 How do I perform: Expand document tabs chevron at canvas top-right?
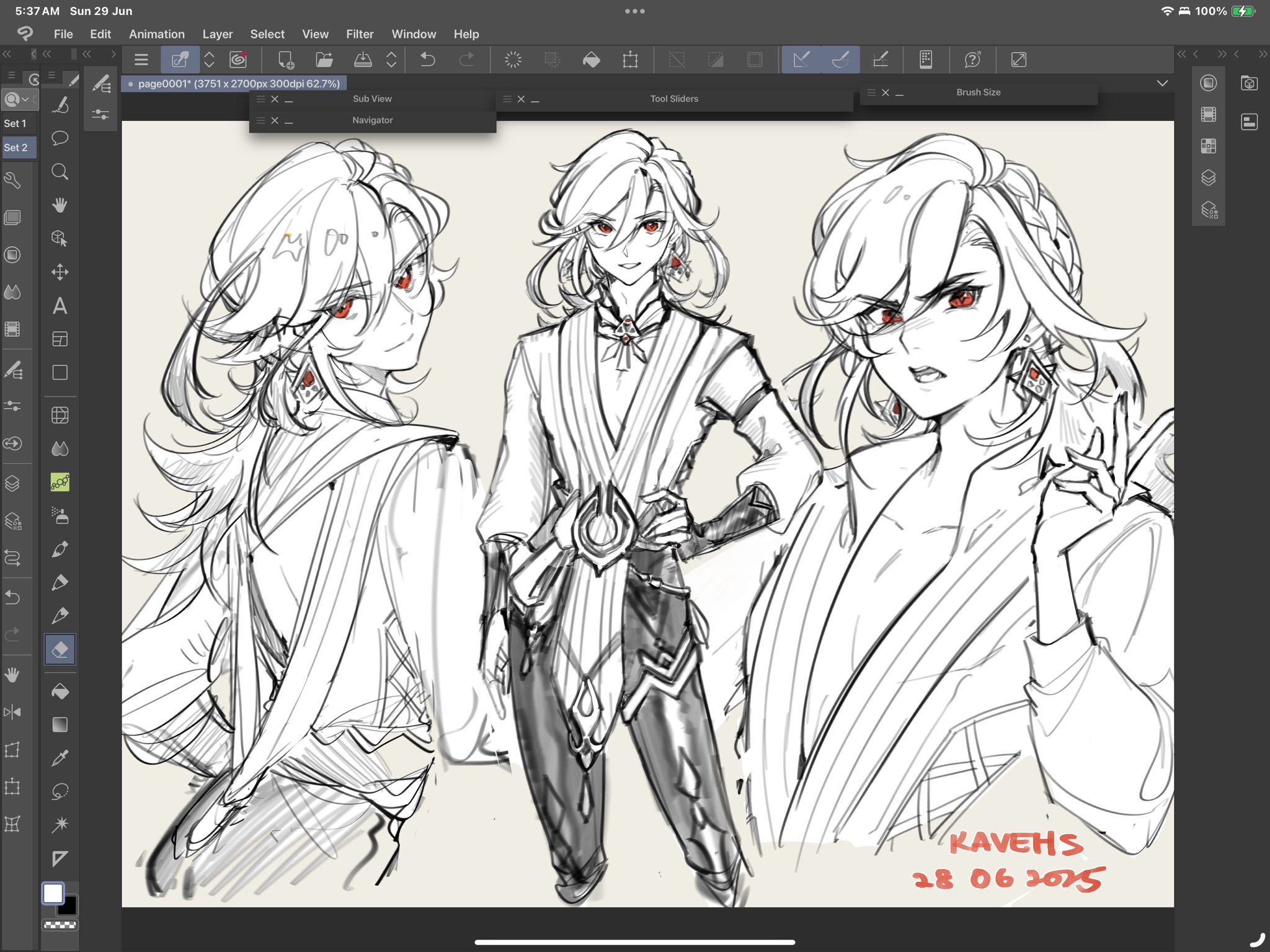point(1162,83)
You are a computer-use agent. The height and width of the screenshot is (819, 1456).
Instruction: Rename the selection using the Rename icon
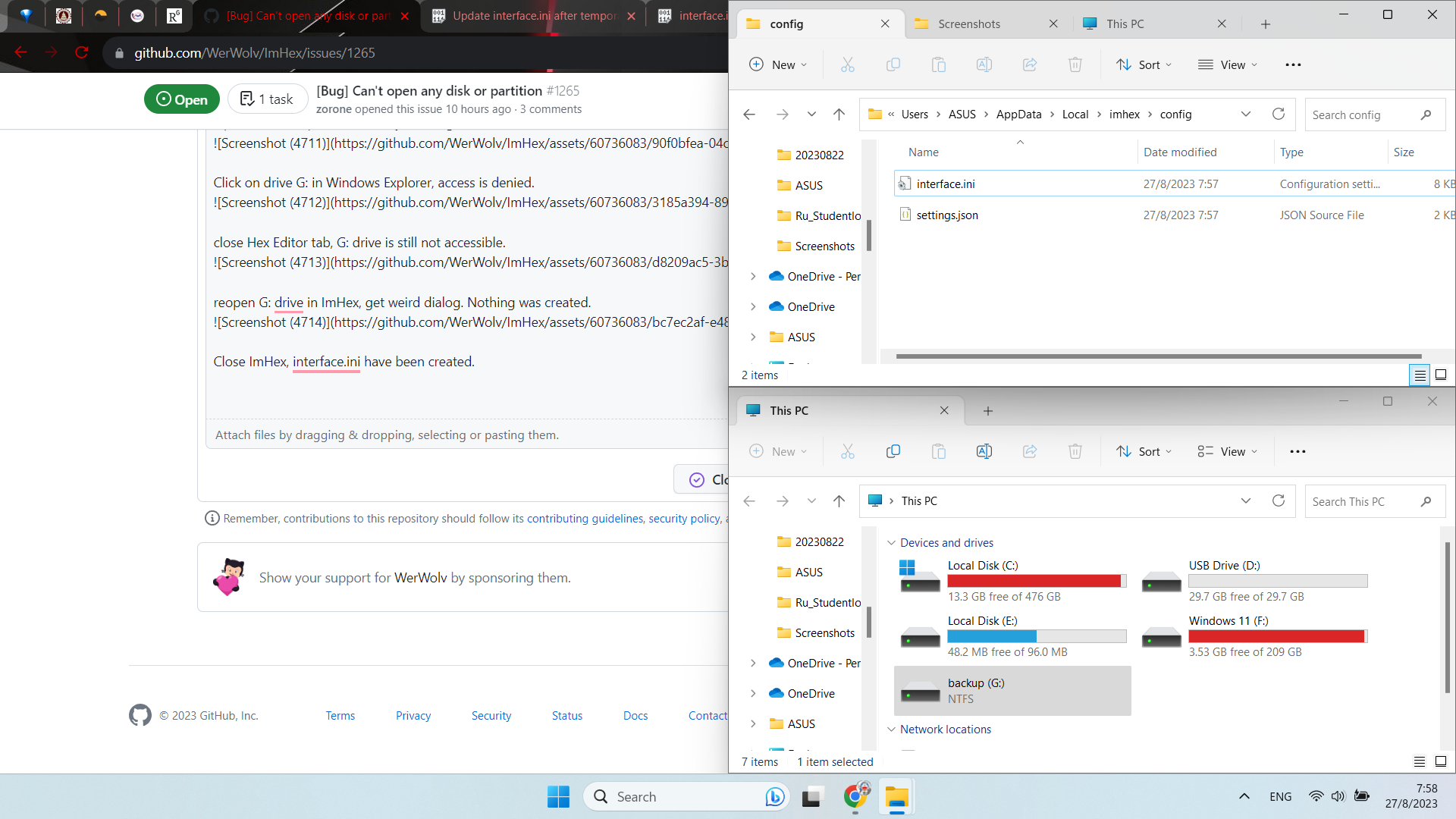[x=984, y=64]
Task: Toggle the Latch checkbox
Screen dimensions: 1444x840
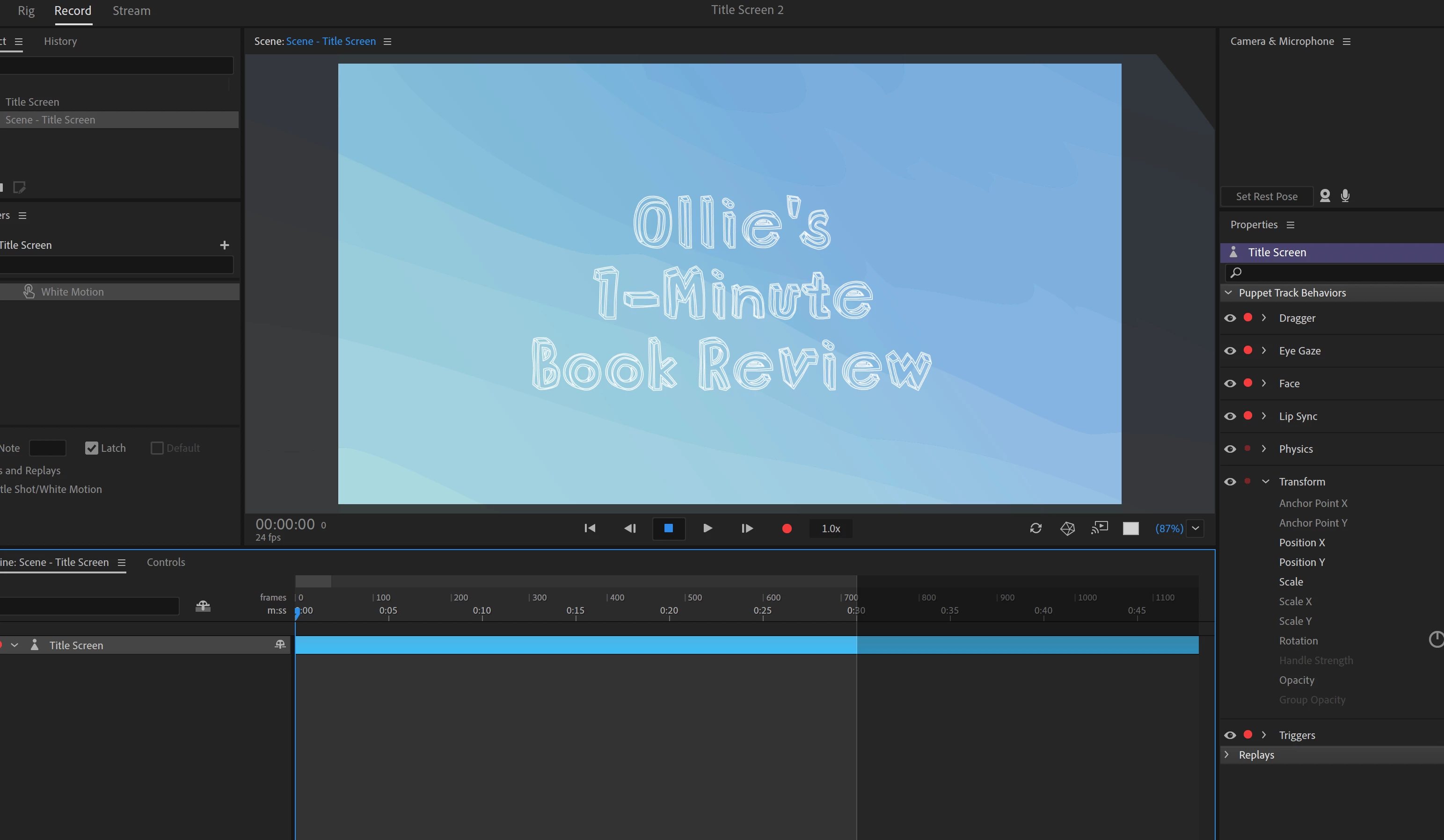Action: [92, 448]
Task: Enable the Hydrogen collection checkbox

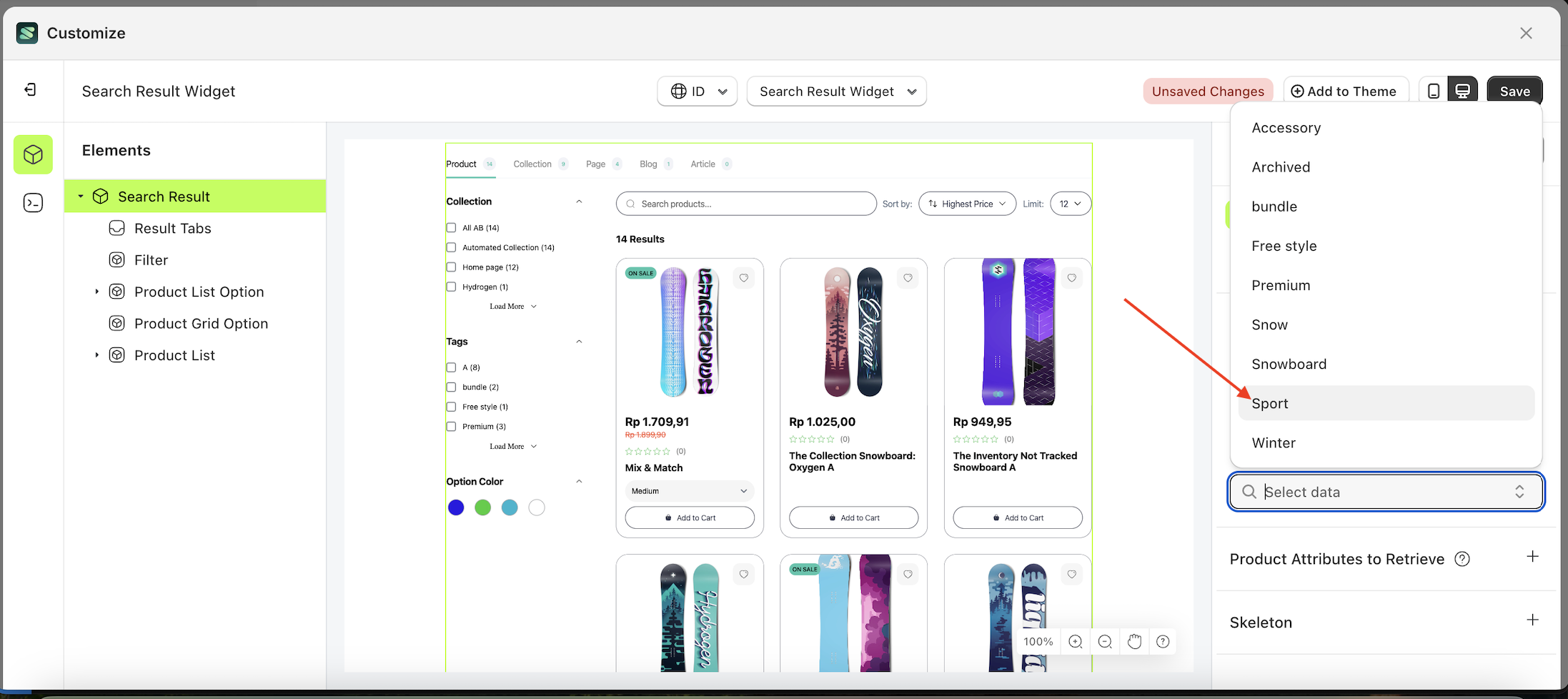Action: [x=451, y=286]
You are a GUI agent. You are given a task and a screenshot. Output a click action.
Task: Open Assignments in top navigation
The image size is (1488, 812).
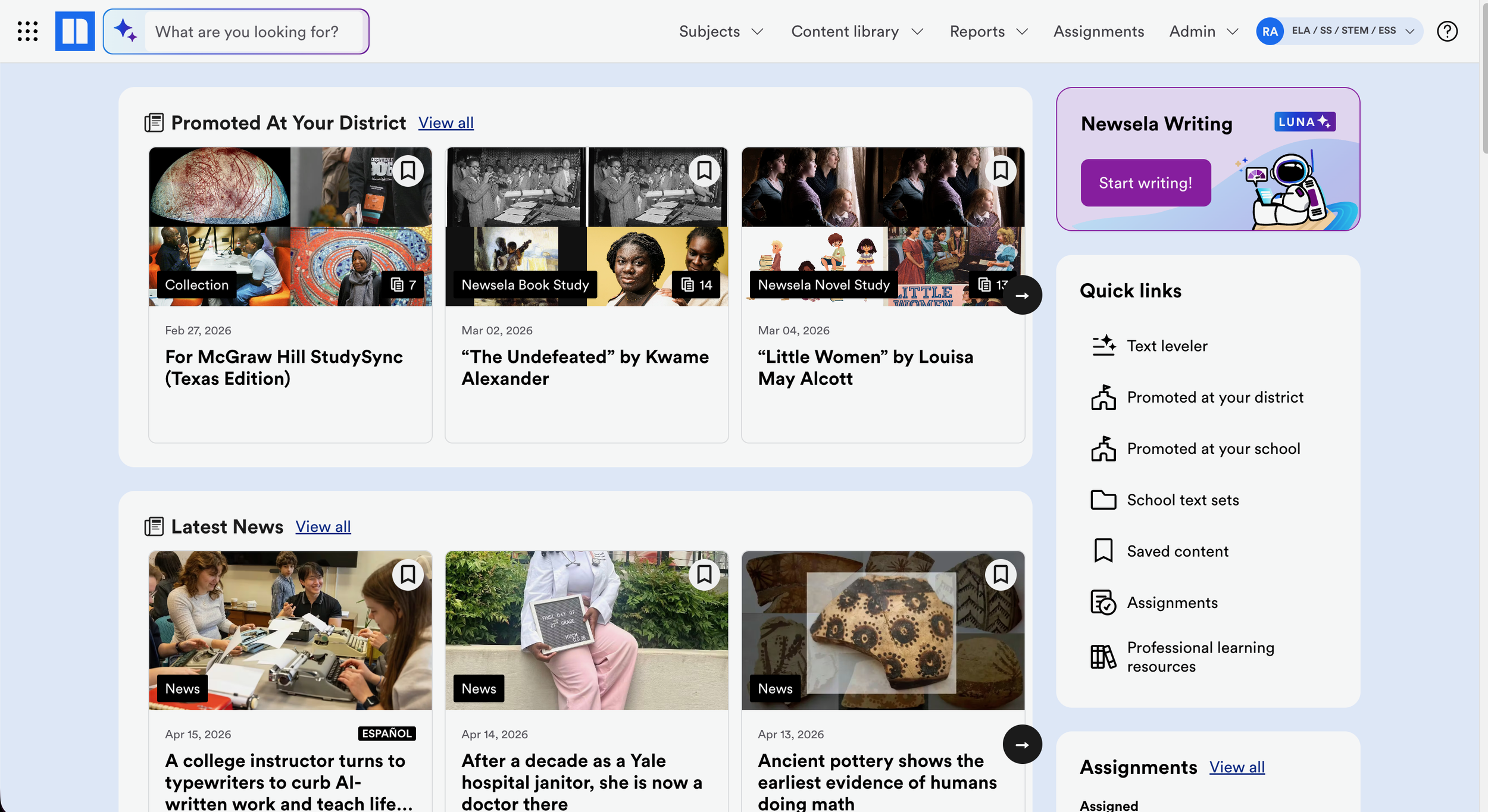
# # # # #
• **What to do**:
Each line of the data that includes "screenshot" should be copied.

• **Response area**:
You are a computer-use agent. The height and width of the screenshot is (819, 1456).
You are a GUI agent. You are given a task and a screenshot. Output a click action.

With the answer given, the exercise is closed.